As is well known, lee waves are a significant energy sink for the ocean circulation. Approximately 0.2 TW is converted into lee waves in the global ocean and about half of this energy is dissipated within a kilometer above the bottom2. Quantifying the actual amount of energy dissipated in energetic regions such as the Gulf Stream path is thus essential to understand the cascade of energy towards small scale. Further work is needed to fully quantify the impacts of lee waves generated in extreme/shallow regions, and our paper shows that high resolution numerical simulations are a valuable tool for such studies. However, these results are strongly dependent on the representation of the bathymetry in the simulations.
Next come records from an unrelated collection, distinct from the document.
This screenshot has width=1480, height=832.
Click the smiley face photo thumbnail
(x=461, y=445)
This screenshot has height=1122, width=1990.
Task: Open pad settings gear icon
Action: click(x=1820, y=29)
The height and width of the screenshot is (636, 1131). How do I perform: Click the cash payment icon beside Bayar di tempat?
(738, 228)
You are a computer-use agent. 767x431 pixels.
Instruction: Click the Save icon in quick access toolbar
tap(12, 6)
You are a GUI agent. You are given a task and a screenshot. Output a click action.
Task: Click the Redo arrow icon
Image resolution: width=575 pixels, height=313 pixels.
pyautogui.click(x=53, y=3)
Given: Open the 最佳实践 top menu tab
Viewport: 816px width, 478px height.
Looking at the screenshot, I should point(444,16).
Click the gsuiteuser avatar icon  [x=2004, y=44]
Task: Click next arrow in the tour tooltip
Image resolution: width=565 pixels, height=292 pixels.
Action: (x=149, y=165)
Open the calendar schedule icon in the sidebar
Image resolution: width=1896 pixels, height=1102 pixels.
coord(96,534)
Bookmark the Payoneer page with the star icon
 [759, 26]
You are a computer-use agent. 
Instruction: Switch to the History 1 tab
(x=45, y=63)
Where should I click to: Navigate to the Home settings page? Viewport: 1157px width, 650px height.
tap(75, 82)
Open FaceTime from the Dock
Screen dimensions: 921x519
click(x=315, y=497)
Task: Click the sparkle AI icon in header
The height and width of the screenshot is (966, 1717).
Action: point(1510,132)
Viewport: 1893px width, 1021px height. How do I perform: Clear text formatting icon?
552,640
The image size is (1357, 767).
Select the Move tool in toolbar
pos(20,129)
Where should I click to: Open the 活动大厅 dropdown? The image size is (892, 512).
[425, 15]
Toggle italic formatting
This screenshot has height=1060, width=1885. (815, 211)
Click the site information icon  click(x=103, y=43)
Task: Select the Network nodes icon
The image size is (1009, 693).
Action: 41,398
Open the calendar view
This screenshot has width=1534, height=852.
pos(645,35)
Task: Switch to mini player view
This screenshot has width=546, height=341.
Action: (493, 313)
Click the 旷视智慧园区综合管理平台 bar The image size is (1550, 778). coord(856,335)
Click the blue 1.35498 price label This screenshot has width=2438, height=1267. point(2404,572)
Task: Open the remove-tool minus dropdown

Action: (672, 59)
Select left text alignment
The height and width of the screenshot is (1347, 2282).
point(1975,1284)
First, small scale seamounts strongly impact the amount of lee waves radiated upward, by setting the horizontal wavelength of the waves. Second, the direction and the intensity of the mean current is modified by the smaller scales of the topography. This implies that the energy transferred through physical processes other than lee waves could be misevaluated. Third, localized overturning events (hydraulic jumps, although these cannot be well resolved in a hydrostatic simulation) can occur in the wake of seamounts (not shown in this paper), which are strongly impacted by the shape of the bathymetry. These findings can be linked with other recent studies, which also put forth the impact of small scale topography in affecting oceanic processes, such as water exchange dynamics between the Red Sea and the Gulf of Aden23, the evolution of internal solitary waves over the continental shelf of the South China Sea24, or the bi-modality of the path of the Kuroshio south of Japan25. These results all together therefore emphasize that an accurate representation of the bathymetry is essential to understand the ocean dynamics.

This task is all the more arduous that available high-resolution bathymetry often show suspicious patterns on the seafloor. As an example, a row of large seamounts can be seen near 31°N, 79.7°W (see gray circle in Fig. 6). In our (LEEWA) simulation, these seamounts slow down the Gulf Stream, and generate large amplitude lee waves. Moreover, small seamounts (see near 30.5°N, 78.3°W) appear suspiciously well aligned, which may result from mismatching observational data being inaccurately processed by the interpolation schemes used for bathymetry production. Such artifacts in the bathymetry would obviously result in spurious generation of lee waves and other small-scale topography-related motions. On the other hand, some real seamounts are missing in the available bathymetry datasets. For example the Stetson Mesa (30°20′N, 79°25′W), which is highlighted in ref. 13 as a source of internal waves, is not present in the SRTM30_PLUS dataset used in this study. Thus, as discussed in ref. 26, it is essential to have a better representation of the bathymetry, at a resolution down to a few hundred meters, in order to further understand the fine-scale dynamics of the ocean using high resolution numerical simulations.